随分以前■お安く読む・中公新書「武士と世間」を書いた。
細川家家臣・加賀山主馬は転び切支丹として知られるが、その父・源左衛門政房を著者・山本博文氏は
「加賀山主馬の父源左衛門は、摂津高槻城主・高山右近の三男で・・・・・」と書いておられるのが、ずっと解決しないままできた。
先に入江太門太家の史料を入手し、先祖附を詳細に飛んでいると初代三之允は「浪人ニ而伯父加賀山主馬方江罷越居申候處・・・」とあった。
「義伯父」だと思われるが、入江三之允の伯母婿と理解できよう。又女系による繋がりを一つ発見した。
この入江太門太家の先祖附では、初代三之允以前の先祖については全く触れられていないが、別途系図が残されていた。

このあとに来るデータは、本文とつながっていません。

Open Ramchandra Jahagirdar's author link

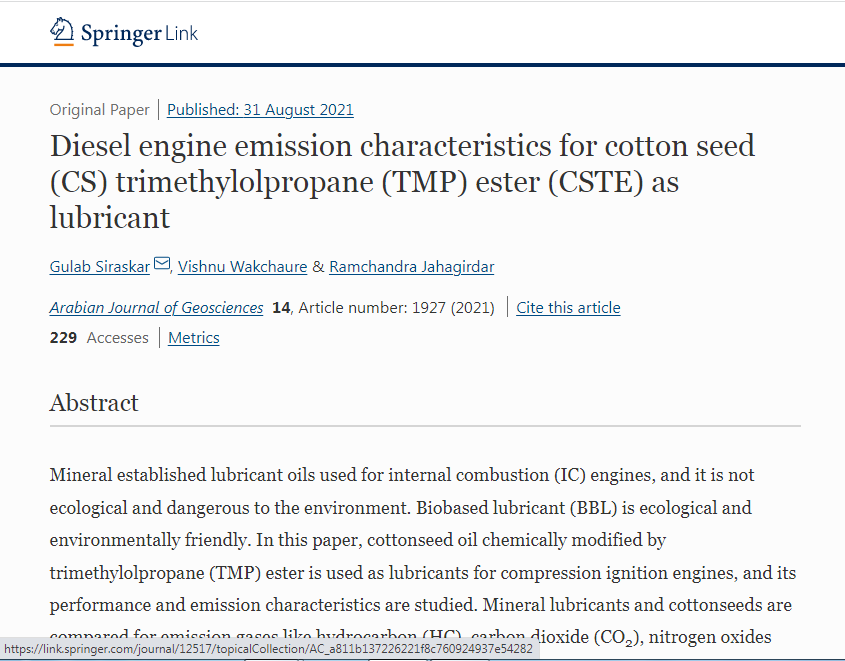[411, 267]
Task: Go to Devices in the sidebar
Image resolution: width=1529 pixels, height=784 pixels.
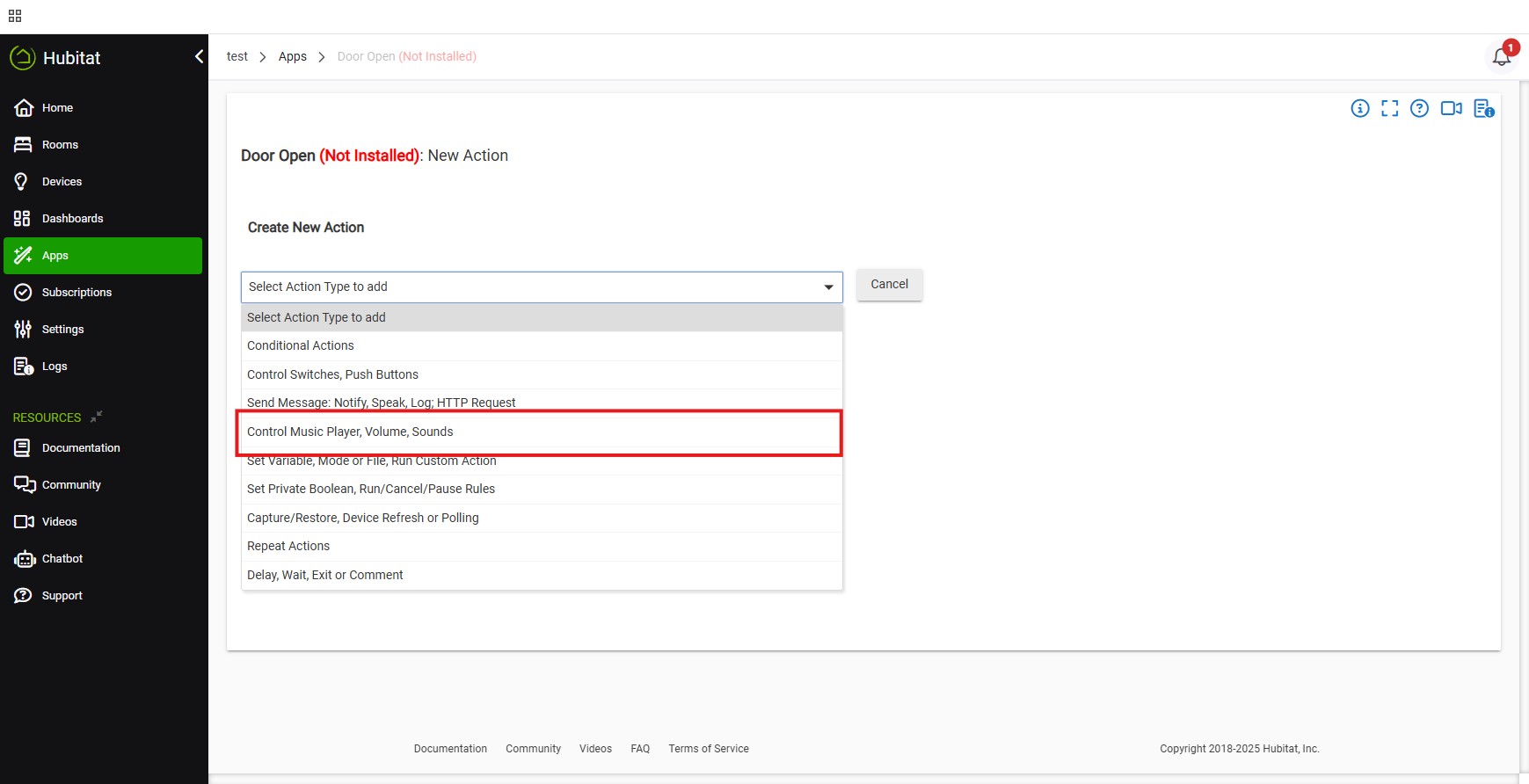Action: [62, 182]
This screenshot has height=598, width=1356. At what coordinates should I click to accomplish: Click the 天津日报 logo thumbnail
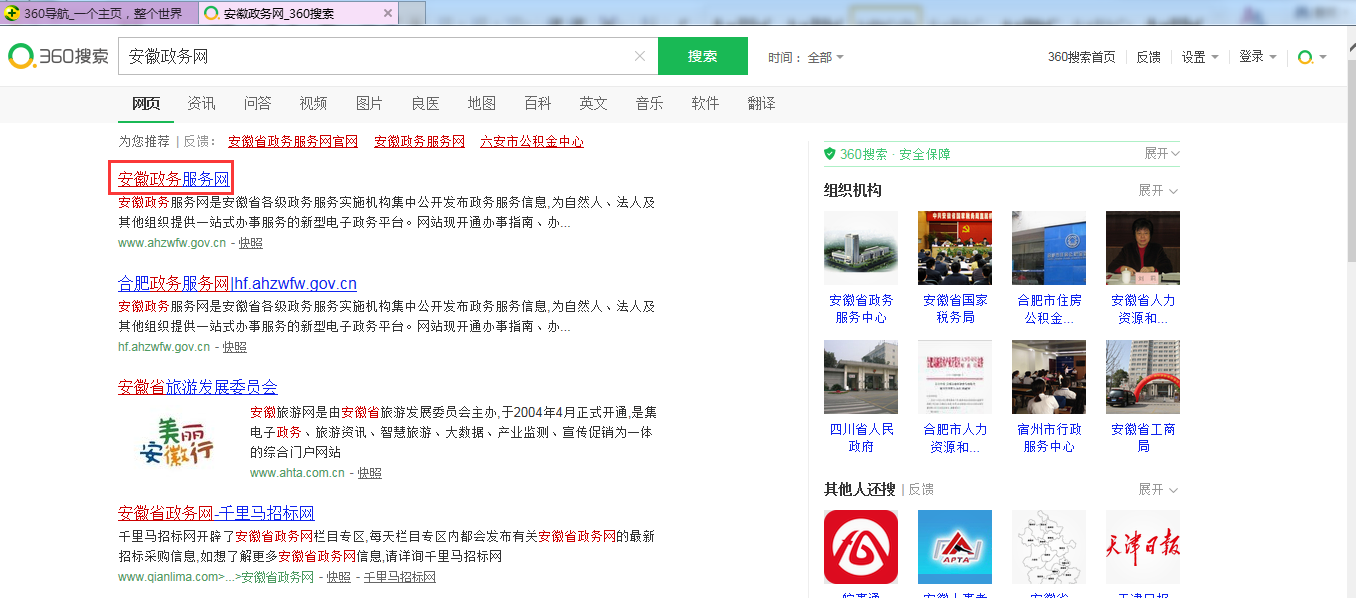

これによると三之允の父親は景秀であり、淡路守を名乗り、晋門とも称している。
この景秀の弟が、入江平内(景光)であることが判明したが、私はこの平内が田邊城に籠城した人物だと思い込んでいた。細川家史料によると平内を淡路としているが、これは兄景秀と混同しているかもしれない。または真齊とも名乗っているが、真齊については「新・肥後細川藩侍帳」で紹介しているように、入江平内入道真斎として「淡路弟、二百石、若狭の逸見に仕へ牢人して御家ニ参候、芸能多く形儀のぬるき者なり、能登守教経の矢の根・大脇差・乗鞍忠興君へ差上申候、平内果候節、忠興君御追悼の御詠歌被下候
立のほる煙の末はなきものを つきせす落るわかなみた哉
忠利君より被為拝領御書于今本家に持伝候、真斎子孫有之哉、不分明」(綿考輯録・巻14 P260) とあり、これが入江傳十郎家の初代・平内(景光)なのか?
一方、忠利君よりの御書に、於田辺長々籠城苦労有之由、尤心中察申候、手柄なる儀共満足申候と被遊候御自筆なり(下記)
豊前にて三百石被下候、妻ハ毛利家士乃美某女なりしか、城下引払候とき、一揆を防ぎ男子に勝る働有しと也、父は左近将監光秀と云、摂州高槻の城主にて、信長の為に殺され、一族郎従ともに此時分散せしと也、淡路其比は権之允と申候て、幽斎君青龍寺城御在城の時より御出入仕候、乱舞好奇にて、又してハ円斎か所によりて小鼓を打し也、五郎次か鼓に似たりしといふ、豊前にて御万殿に御附被成候、忠興君・忠利君御自筆之御書数通頂戴、後剃髪して普門と云、慶長十九年六月病死(綿考輯録・巻五)
又、入江淡路田辺籠城功労之事ニ付、慶長六年被下候御書 (綿考輯録・巻二十八)
折紙拝見候、誠其後久敷不申承候、書中之ことく去年一乱之砌、於田辺二長々苦労有之由、尤心中察申候、手柄成儀共満足申候、爰許長々之義迷惑推量之外ニ候、仕合之儀ハ無残所候間、機遺有間敷候、奥御陳儀も爾今不相極候、大略ハあつかいと申候条、可為其分と存事ニ候、恐々謹言
五月三日 内記忠辰(忠利)御判
入江淡路殿 まいる
上記「妻ハ毛利家士乃美某女なり」という記述からすると、ここに書かれている淡路とは入江景秀ということになる。というのは系図にある太門太家初代の三之允正勝の母が乃美兵部少輔とあることによる。
現在私は少々頭が錯乱していて頭が整理できないでいるが、我が「新・肥後細川藩侍帳」に大いなる誤解を以てご紹介していたことになる。
図書館に出かけ早々に「傳十郎家」の先祖附を取り寄せて、再確認をしなければならない事態となった。改めてご報告をしたい。